Die Hungerkrise von 1816

Das Museum des Kantons Glarus blickt in einer Vortragsreihe 200 Jahre zurück – auf Ereignisse, die Gesellschaft und Politik des Kantons Glarus und der Schweiz geprägt haben. Im ersten Vortrag am letzten Mittwoch referierte der Berner Historiker Dr. Daniel Krämer im Rittersaal des Freulerpalastes über eine fast vergessene Krise und ihre Bewältigung.



Das Museum des Kantons Glarus blickt in einer Vortragsreihe 200 Jahre zurück. (Bild: e.huber)
Das Museum des Kantons Glarus blickt in einer Vortragsreihe 200 Jahre zurück. (Bild: e.huber)

Krämer beleuchtete die Hungersnot von 1816 und 1817. Er leitete sein Referat mit einer Schilderung des Geistlichen Peter Scheitlin ein, der 1816 eine Armenfahrt machte und in Ennenda unbeschreibliches Elend antraf. Die Gründe dafür kannte der Kirchenmann noch nicht, so der Referent. Das Jahr 1816 erlebten die Menschen als «Jahr ohne Sommer» – Ernten fielen aus, der Mangel trieb die Getreidepreise in die Höhe und Nahrungsmittel wurden für eine breite Bevölkerungsschicht unerschwinglich. Eine Hungersnot brach aus. Erst hundert Jahre später fanden Naturwissenschaftler heraus, dass die kalten Jahre durch den Ausbruch des Vulkans Tambora in Indonesien verursacht worden waren. Der Auswurf des Vulkans im April 1815 breitete sich in der Atmosphäre aus, beeinträchtigte die Sonneneinstrahlung und liess die Temperaturen in Europa spürbar sinken.

Anhand zahlreicher Karten und Grafiken veranschaulichte Krämer, dass der durch den Vulkanausbruch bewirkte Klimawandel nicht überall dieselben wirtschaftlichen und gesellschaftlichen Konsequenzen zeitigte. In der Westschweiz griffen die Regierungen in den Markt ein, indem sie Preisobergrenzen für Getreide definierten und selber Getreide kauften. Ganz anders in der Ostschweiz, wo die Teuerungswelle hochging, weil die Behörden untätig blieben und Getreide Mangelware wurde.

Der Historiker schloss mit einem Blick in die Zukunft: Warnungen vor globalen Auswirkungen des heutigen Klimawandels seien kritisch zu lesen, zeige doch das Beispiel der Hungerkrise, dass Klimaveränderungen sich je nach wirtschaftlicher oder politischer Situation, in der sich eine Gesellschaft gerade befindet, ganz unterschiedlich auf diese auswirke.

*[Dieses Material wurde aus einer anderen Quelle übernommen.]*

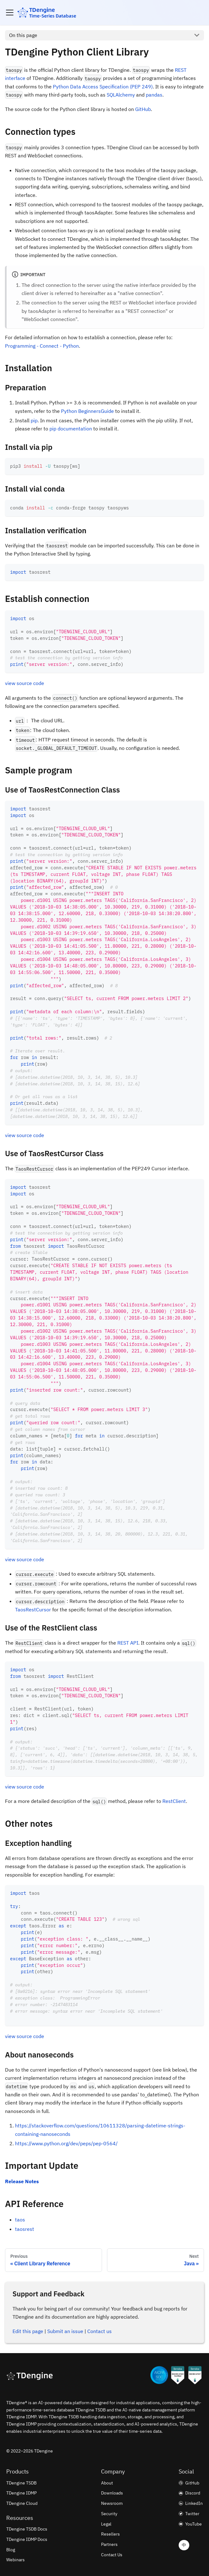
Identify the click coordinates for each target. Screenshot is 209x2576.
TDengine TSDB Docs (26, 2529)
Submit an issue (65, 2331)
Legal (106, 2524)
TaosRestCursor (33, 1609)
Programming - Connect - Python (42, 346)
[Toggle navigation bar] (9, 12)
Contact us (99, 2331)
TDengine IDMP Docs (26, 2539)
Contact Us (111, 2555)
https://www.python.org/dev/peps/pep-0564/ (66, 2143)
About (107, 2483)
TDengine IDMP (21, 2493)
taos (20, 2219)
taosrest (24, 2229)
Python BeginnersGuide (87, 411)
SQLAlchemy (121, 95)
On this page (23, 35)
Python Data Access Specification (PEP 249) (103, 86)
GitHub (143, 109)
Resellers (110, 2534)
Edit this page (28, 2331)
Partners (109, 2544)
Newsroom (112, 2503)
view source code (24, 683)
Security (109, 2513)
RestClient (174, 1801)
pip (34, 420)
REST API (127, 1643)
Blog (10, 2549)
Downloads (112, 2493)
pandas (154, 95)
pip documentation (70, 428)
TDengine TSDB (21, 2483)
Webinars (15, 2560)
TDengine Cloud (22, 2503)
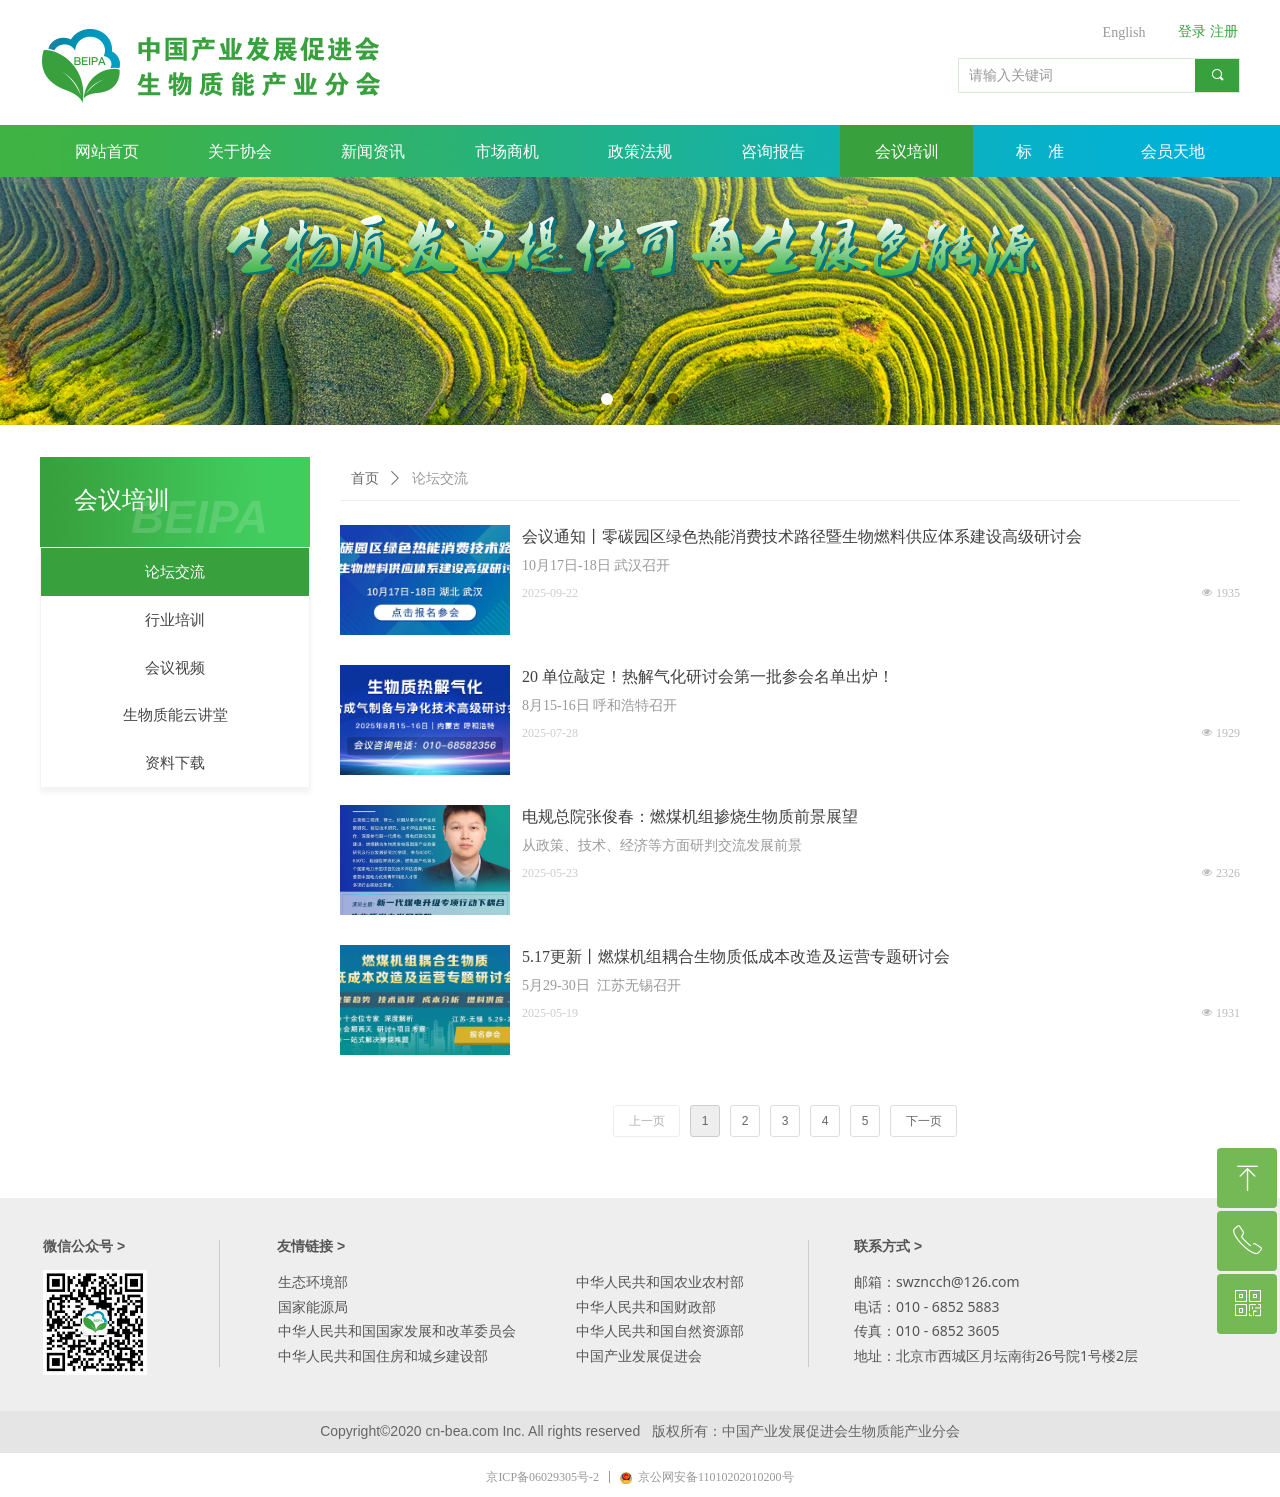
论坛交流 (440, 478)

Darum hätten auch nicht alle Regionen der Schweiz gleichermassen unter der Krise gelitten.

Nach dem Referat entspann sich eine lebhafte Diskussion, in der auch kritische Fragen gestellt wurden. Ein Zuhörer erkundigte sich nach der Versorgungssicherheit, wäre der Vulkan 2014 ausgebrochen. Die Behörden hätten für die Bewältigung solcher Krisen inzwischen Szenarien entwickelt, versicherte Krämer, der sich zu diesem Thema bei den zuständigen Ämtern selbst ins Bild gesetzt hatte.